== SUPPLIED INFORMATION ==
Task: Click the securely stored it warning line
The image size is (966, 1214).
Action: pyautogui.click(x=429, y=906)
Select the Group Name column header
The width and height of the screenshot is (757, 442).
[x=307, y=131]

== EXERCISE BRIEF ==
Output the records in full, exactly.

== SOLUTION TO THE PROBLEM ==
Task: Click the securely stored it warning line
The image size is (966, 1214).
Action: pyautogui.click(x=429, y=906)
Select the Group Name column header
The width and height of the screenshot is (757, 442).
[x=307, y=131]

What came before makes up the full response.